“Yeh daag nahi, rang hain!” says Raja Ravi Varma (Randeep Hooda) to his muse, Sugandha (Nandana Sen) in a scene where the artist and muse are drawn towards each other. It’s a scene that sums up the theme of Ketan Mehta’s Rang Rasiya – The ‘daag’ of obscenity and ‘rang’ of art. Though set in the 19th century, the film is still relevant in a nation where hooligans attacking art exhibitions, fashion shows, plays and movie theatres is a commonplace.
The film, based upon Ranjit Desai’s biography on Raja Ravi Varma, takes us to the world of a legendary artist who gave face to the gods and made them publicly available. This journey isn’t easy to cruise through, as every artist is destined to stumble upon pebbles of criticism, boulders of accusations and pitfalls of archaic traditions.
Artist Raja Ravi Varma’s journey is no different. Along with the age-old debate of divine v/s obscene, director Ketan Mehta practices restraint in his screenplay and equally emphasizes on an artist’s relationship with his muse, and that’s precisely where the film works wonders.
An artist being accused of falling for his muse reminds me of an anecdote shared by my friend, Giri Sharma: Raj Kapoor was once asked why his heroines fell in love with him and he replied, “My heroines don’t fall in love with me. They fall in love with the imagery I portray of them on the silver screen. In fact, they fall in love with themselves.”
After rummaging through a couple of interviews of Raj Kapoor, I stumbled upon statements where he said that he often made himself believe that he is in love with the particular heroine. “It’s important for the film,” to put in his words.
The film Rang Rasiya resonates with this sentiment in a scene where Raja Ravi Varma tells his muse Sugandha that she doesn’t exist beyond his imagination. It’s the same muse whom he worshipped as a goddess before painting her as Maa Saraswati, raising her to the highest pedestals of divinity and eventually being instrumental in making her labelled as a loose woman.
Just like every film, Rang Rasiya, too, suffers few flaws of choppy editing, especially in the first half. There’s a Kathak dance performance that seems completely out of place and context. The scene neither delights nor takes the film forward or explains the character of Ashish Vidhyarthi (Aptly cast as Rajah Ayilyam Thirunal, the king of Travancore, Kerala).
There’s a scene where Raja Ravi Varma meets Sugandha in Bombay and prods her to watch his paintings in Baroda before anybody else does. She hesitates and says that she isn’t allowed outside home after sunset and finally agrees. The next scene shows her at the exhibition premise. Did she travel from Bombay to Baroda? Nevertheless, the scene where Raja Ravi Varma shows her the paintings is one of the memorable scenes of Rang Rasiya, which makes this minor flaw (perhaps) passable.

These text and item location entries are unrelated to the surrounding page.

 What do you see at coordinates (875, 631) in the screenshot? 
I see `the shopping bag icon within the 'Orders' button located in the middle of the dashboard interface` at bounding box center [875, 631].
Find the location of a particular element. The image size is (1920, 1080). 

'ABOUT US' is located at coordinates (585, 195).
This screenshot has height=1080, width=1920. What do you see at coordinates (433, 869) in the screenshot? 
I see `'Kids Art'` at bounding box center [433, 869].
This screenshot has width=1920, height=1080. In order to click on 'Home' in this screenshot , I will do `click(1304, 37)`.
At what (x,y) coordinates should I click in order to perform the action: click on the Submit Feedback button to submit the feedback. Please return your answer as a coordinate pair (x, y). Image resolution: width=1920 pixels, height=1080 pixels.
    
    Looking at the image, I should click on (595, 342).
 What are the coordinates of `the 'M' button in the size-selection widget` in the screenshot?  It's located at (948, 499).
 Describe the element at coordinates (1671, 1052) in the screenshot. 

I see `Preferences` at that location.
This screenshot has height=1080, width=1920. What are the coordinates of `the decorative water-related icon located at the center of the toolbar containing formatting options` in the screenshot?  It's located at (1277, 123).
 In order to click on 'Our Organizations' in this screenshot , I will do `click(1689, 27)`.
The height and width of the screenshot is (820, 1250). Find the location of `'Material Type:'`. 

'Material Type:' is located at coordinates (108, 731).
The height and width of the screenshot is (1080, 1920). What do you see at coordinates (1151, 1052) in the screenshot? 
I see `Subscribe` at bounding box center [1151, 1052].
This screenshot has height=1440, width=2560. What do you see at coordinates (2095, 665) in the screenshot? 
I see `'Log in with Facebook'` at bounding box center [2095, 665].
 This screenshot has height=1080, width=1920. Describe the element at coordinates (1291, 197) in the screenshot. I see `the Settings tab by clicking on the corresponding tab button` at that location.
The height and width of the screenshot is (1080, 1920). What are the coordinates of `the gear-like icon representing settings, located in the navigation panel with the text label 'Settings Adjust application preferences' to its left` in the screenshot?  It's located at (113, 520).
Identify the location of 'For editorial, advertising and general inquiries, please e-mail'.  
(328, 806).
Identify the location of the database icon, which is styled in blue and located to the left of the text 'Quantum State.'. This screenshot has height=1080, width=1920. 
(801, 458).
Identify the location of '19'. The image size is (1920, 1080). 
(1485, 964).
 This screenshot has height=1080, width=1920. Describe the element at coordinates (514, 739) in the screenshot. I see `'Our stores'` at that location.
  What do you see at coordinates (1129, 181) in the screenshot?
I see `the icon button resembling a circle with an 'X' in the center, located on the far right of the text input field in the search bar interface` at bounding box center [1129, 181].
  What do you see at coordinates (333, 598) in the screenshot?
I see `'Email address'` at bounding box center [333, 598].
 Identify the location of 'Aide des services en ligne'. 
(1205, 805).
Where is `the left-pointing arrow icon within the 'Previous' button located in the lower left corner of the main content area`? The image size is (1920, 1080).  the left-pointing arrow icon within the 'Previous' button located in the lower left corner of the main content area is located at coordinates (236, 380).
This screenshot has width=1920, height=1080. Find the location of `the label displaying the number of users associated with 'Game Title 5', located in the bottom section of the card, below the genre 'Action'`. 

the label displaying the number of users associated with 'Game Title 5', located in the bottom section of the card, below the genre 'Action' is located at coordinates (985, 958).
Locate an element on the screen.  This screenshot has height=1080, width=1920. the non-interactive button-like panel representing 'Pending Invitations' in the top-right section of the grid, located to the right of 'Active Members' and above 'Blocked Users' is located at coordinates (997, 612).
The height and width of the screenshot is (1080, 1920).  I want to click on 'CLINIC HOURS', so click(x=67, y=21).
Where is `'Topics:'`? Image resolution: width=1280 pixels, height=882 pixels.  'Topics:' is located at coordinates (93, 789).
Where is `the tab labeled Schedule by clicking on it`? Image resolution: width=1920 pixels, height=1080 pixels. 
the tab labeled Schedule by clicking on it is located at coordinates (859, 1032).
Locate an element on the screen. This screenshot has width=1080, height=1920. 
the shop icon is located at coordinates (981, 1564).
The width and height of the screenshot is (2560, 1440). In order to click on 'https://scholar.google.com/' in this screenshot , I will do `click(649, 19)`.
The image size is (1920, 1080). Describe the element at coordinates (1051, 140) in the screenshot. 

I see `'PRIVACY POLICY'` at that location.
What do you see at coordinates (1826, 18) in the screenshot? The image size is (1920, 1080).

Randeep Hooda lives and breathes his character, especially in the court drama scene, where he proclaims the philosophy of his life, “Jeevan ka uddeshya hona chaiye kala se sundar hona.” Any artist worth his salt will find himself nodding, in reflex action. The film delves deep inside the mind of an artist and boldly debates on art v/s commerce, without making it loud.
Nandana Sen as Sugandha is a rare find as she convinces you that she belongs to the era the film is set in. The ‘Saraswati scene’ is something that will be etched on the viewer’s mind for a long time after watching the film.
The much-talked scene of Nandana Sen exposing her breasts while posing for Urvashi’s character has been shot aesthetically and is completely justified and doesn’t come across as vulgar, though a tad shocking for Indian audience. This particular scene surviving censor board’s scissors is in itself an achievement, just like Raja Ravi Varma walking out triumphant after being accused of commercializing gods and goddesses and creating obscene paintings.
As a citizen of Baroda (or Vadodara), it was a sheer delight to watch Laxmi Vilas Palace on big screen (Can we forget the fact that Grand Masti was shot there too?). Maharaja Sayajirao Gaekwad makes a brief appearance in the film, which made the audience go, “Ae jo jo…Maharaja Sayajirao!” The shots of the palace and paintings by Raja Ravi Varma left one awestruck, especially because of those frequent visits to the museum as a kid.
Well, I also had an opportunity of meeting up director Ketan Mehta. The best takeaway that one could thank for this brief session was the line, “Filmmaking is all about self-expression and celebrating the grandeur of your idea. The joy of watching your film together in a packed theatre and noticing their reaction, be it laughter, sobs, contempt or awe is something that can never be described, for it can only be understood by someone who makes a film and watches it with the audience.”
I am sure Ketan Mehta must be experiencing the joy of watching his film in a packed theatre after waiting 5 years for it to release. Way to go, sir!